The isolation of male and female DNA is an important step in the analysis of sexual assault

evidence. A vaginal swab with female epithelial cells and male sperm cells is obtained from the

female, and it is vital to separate the male and female fractions in order to obtain a single-source

DNA profile of the suspect. In the case of a low abundance of sperm cells, it is very important that

no cells are lost in the isolation step.

The conventional isolation method used in the forensic DNA laboratories, differential

extraction, is a time-consuming step, requiring up to 24 hours. It is neither highly amenable to

automation, nor can it be easily integrated with other steps of the analysis.

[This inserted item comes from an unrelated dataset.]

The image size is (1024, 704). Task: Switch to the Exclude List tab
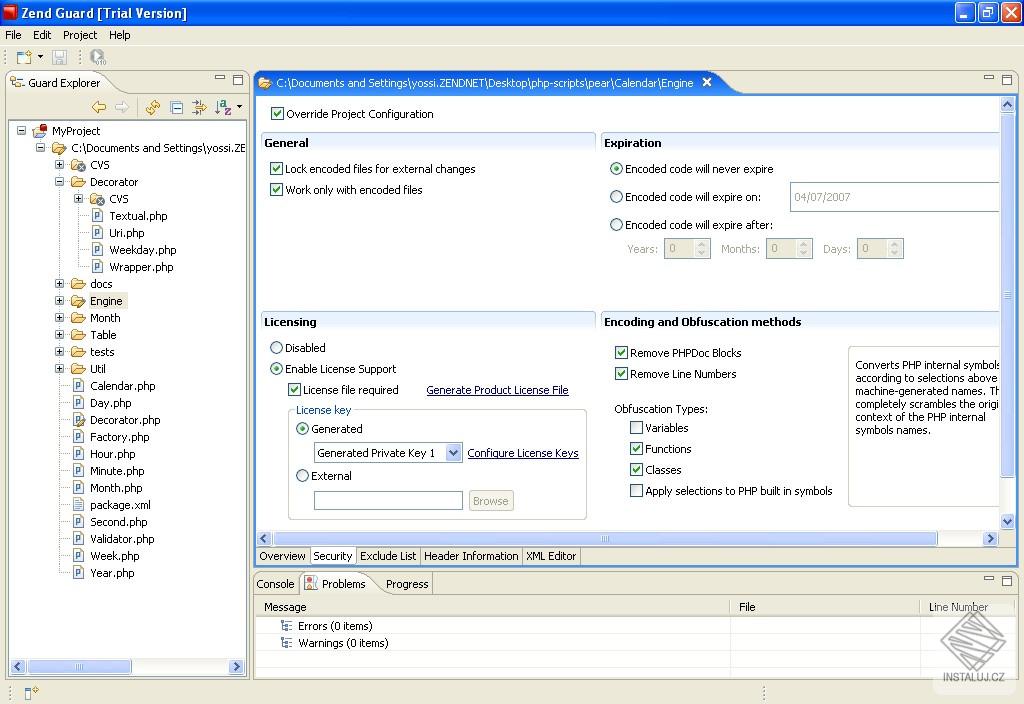tap(388, 556)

Therefore, a novel

method of performing the isolation of male and female fractions of biological material from sexual

assault evidence has been developed, termed acoustic differential extraction (ADE).

After selectively lysing the female epithelial cells while keeping the sperm cells intact, the

sample, now containing sperm cells and female cell lysate, is infused in a 900 μm wide and 70 μm

deep microfabricated glass channel with miniature piezoelectric transducers mounted at the bottom

of the channel, as shown in Figure 1. Upon activation of the ultrasound, the sperm cells will be

trapped in a standing wave1 while free DNA will not be retained. The sperm cells, levitated in the

3D fluidic space above the transducer, can be washed with buffer and the unretained biological

material directed to an output reservoir. Using laminar flow valving2, the sperm cells can be

released and directed into a separate output reservoir in anticipation of DNA analysis, see Figure 2.

With the purpose of evaluating the ADE microdevice for the collection of the two output

fractions (male and female), preliminary work used a mock sexual assault sample created with

polystyrene microparticles as sperm cells and Evan's Blue dye as female cell lysate. The particles

were trapped over the transducer and the dye was directed to the female outlet reservoir as shown

in Figure 3. After washing the particles, the ultrasound was deactivated and the flow redirected in

order to collect the particles in the male outlet reservoir.

A biological sample consisting of sperm cells and lysed female epithelial cells was

subsequently tested by infusion into the device for five minutes while trapping the sperm cells over

the transducer (Figure 4). The trapped sperm cells were washed with PBS for five minutes, then

released and collected for analysis off-chip. DNA from the isolated cells was extracted with a

commercial DNA extraction kit and analyzed with a duplex quantitative PCR assay3 to show the

sample purity. An example of the qPCR data obtained is provided in Table 1.

The results show that a highly-enriched sperm cell fraction can be obtained with the ADE

technique. It is reasonable to expect that this technique can be integrated with on-chip downstream

sample processing, e.g. DNA extraction and amplification. This would greatly diminish the analysis

time from 24 hours to approximately 60 minutes. The time savings, in combination with the

possibility to create a fully automated system, gives the ADE technique the potential to significantly

alter the means by which sexual assault evidence is processed in crime laboratories today.